━━━ Extracted data

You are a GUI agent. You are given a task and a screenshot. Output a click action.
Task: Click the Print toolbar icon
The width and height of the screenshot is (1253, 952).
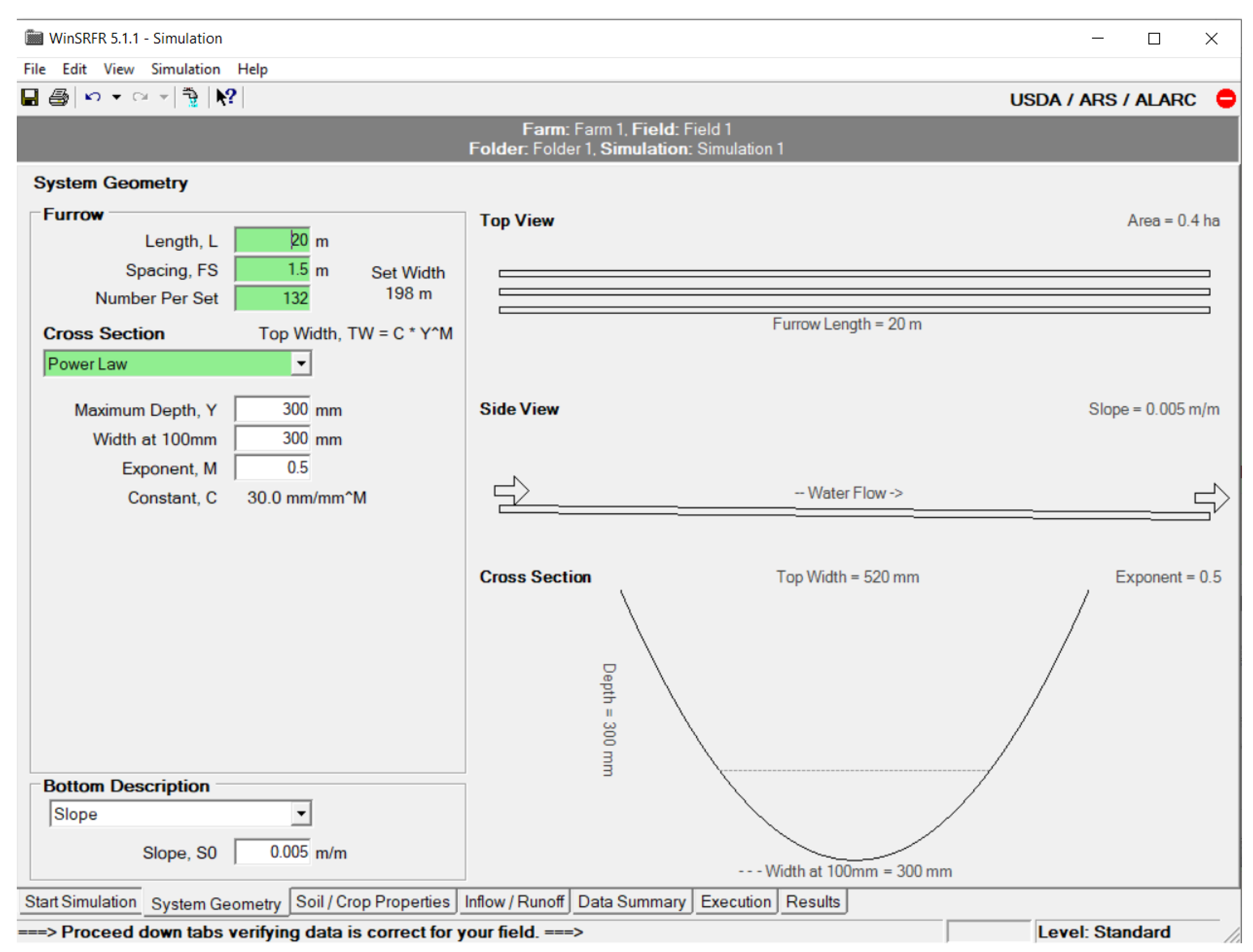click(58, 97)
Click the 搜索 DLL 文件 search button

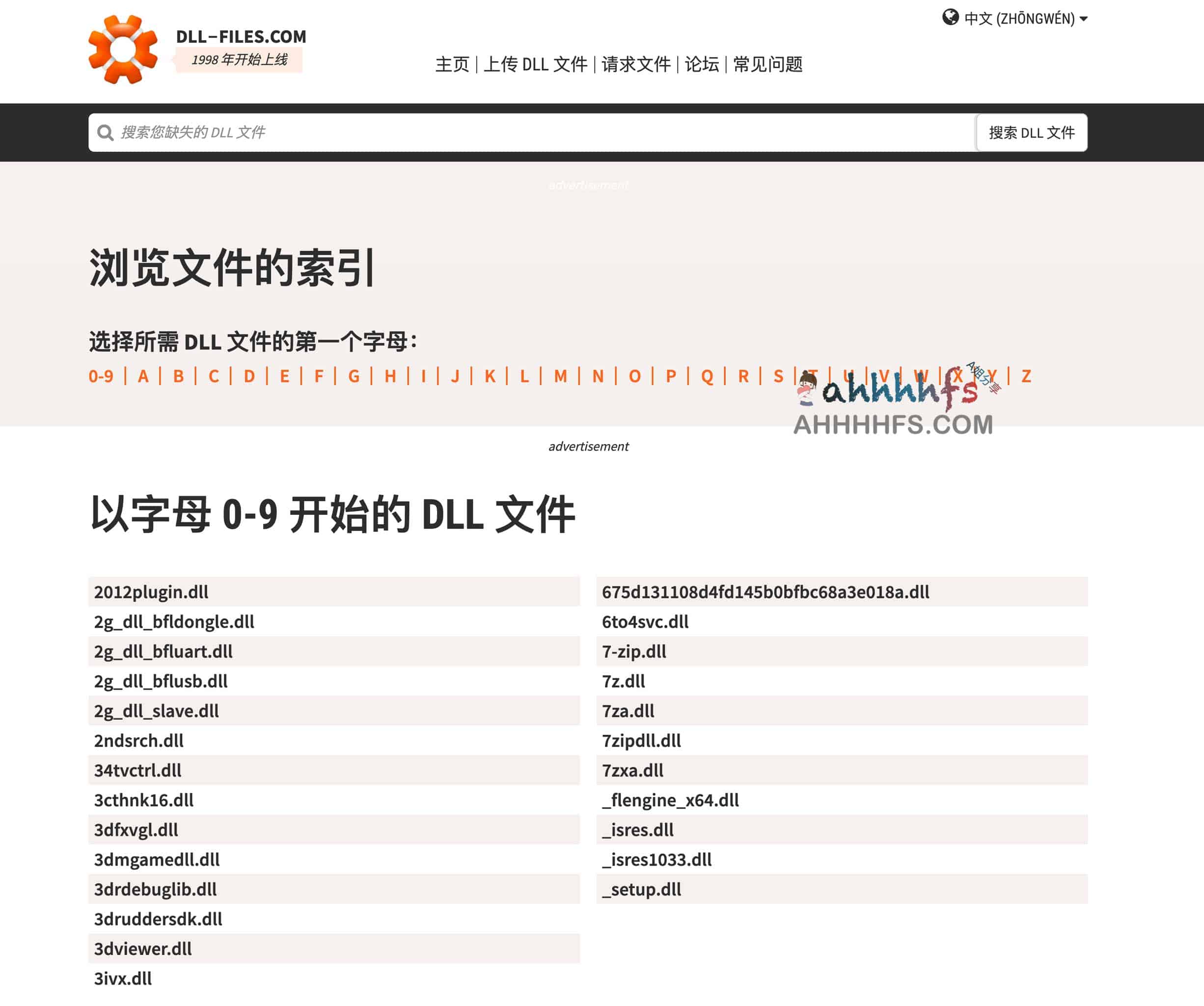[1032, 133]
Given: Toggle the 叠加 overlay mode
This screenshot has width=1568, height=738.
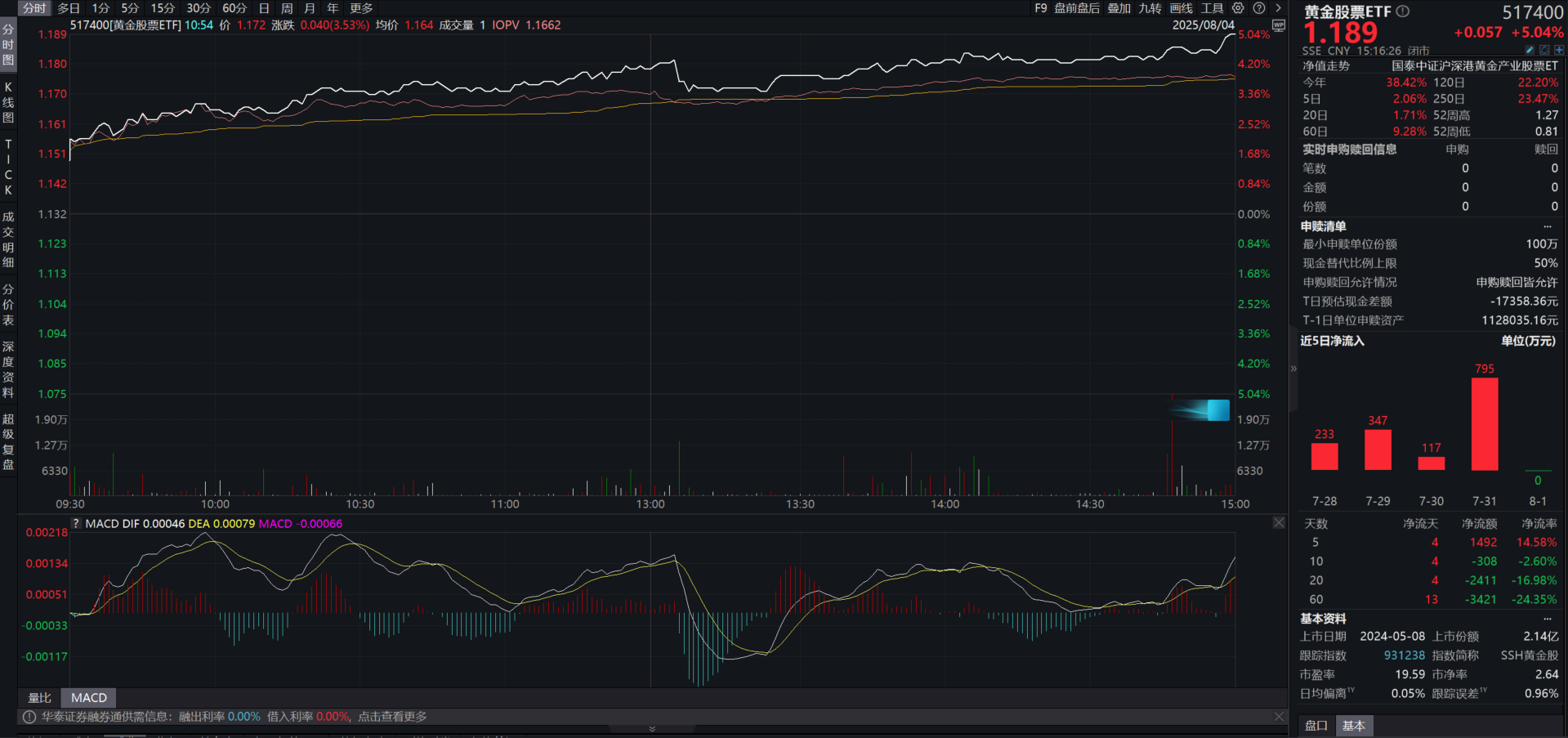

━━━━━━

--- Problem requirements ---
Return every entry above exactly. Pictures stay out.

--- Answer to the exercise ---
You are a GUI agent. You are given a task and a screenshot. Output a click action.
Task: Click the Print toolbar icon
The width and height of the screenshot is (1253, 952).
click(58, 97)
Click the 搜索 DLL 文件 search button

[1032, 133]
Given: Toggle the 叠加 overlay mode
This screenshot has width=1568, height=738.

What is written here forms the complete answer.